Affleck’s middle name Géza honors a Hungarian family friend who was a Holocaust survivor.
“My parents named me after a Hungarian friend of theirs named Geza,” Affleck told Writers Guild of America in 2015.
“Now when I got to be in fourth or fifth grade, I accused them of being the worst namers in the world! I said, Everyone calls me Ben Gay!’ But she told me that Geza was a friend of hers who died right around the time I was born, who was a Holocaust survivor in Hungary and the most exceptional person she knew. He had left from a train during the Holocaust taking Jews to death camps, and he went back and saved several others returning to break them out. She told me six million Jews were murdered and that men like him were brave and selfless. That name has never been short of a tremendous honor to me since that day.”
The Holocaust in Hungary
In May 1944 the deportation of Hungary’s Jews to Auschwitz began. In just eight weeks, some 424,000 Jews were deported. By the end of the Holocaust, some 565,000 Hungarian Jews had been murdered. At the time of the Nazi invasion, Hungary had a Jewish population of 825,000, the largest remaining in Europe.
A Hungarian survivor’s journey
At a rally against antisemitism in 2021 in Washington D.C. Unpacked had the opportunity to speak with 89-year-old Holocaust survivor Claire Grunwald. Born in Hungary in 1932, Grunwald is a living testament to surviving what the end result of antisemitism is.
“I’ve been through the Holocaust and I hate what is going on,” she told Upacked. Referring to the rise in antisemitic attacks, she added: “I feel this is how it started in Hungary. I was born in 1932, and I grew up with more and more hate for the Jews. I don’t want this to happen here to my children and my grandchildren.”
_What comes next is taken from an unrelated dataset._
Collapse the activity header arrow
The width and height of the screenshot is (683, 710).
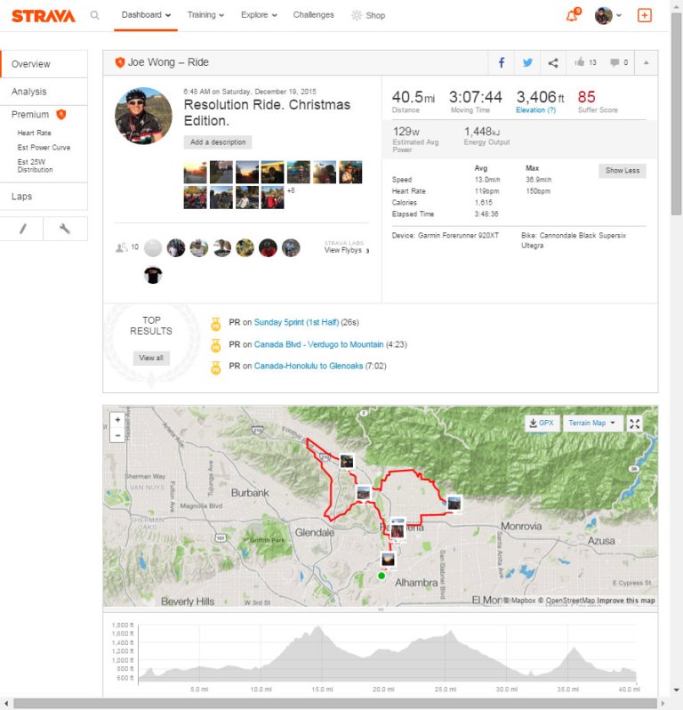647,63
For Grunwald the Holocaust started out “step by step.”
First, her non-Jewish friends did not want to play with her anymore. That turned into her being scared to say that she was Jewish because that would have gotten her beaten up on the street. That escalated into Jews not being allowed to hire non-Jews for work, that evolved into taking away business licenses from Jewish owners so they had to close up their shops.
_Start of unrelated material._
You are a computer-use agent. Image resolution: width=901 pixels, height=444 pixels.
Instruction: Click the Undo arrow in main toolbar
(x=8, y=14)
“Then we had to put on a yellow star,” Grunwald said pointing to her chest. “Slowly, step by step.”
After that the Jewish schools were shut down.
After a brief pause, Grunwald’s voice changed to a more somber, serious tone.
“And I was lucky, we were lucky, I got on the right transport. Yes we were lucky baruch HaShem,” for a woman who’s seen so much pain and destruction she ended that sentence with a small smile.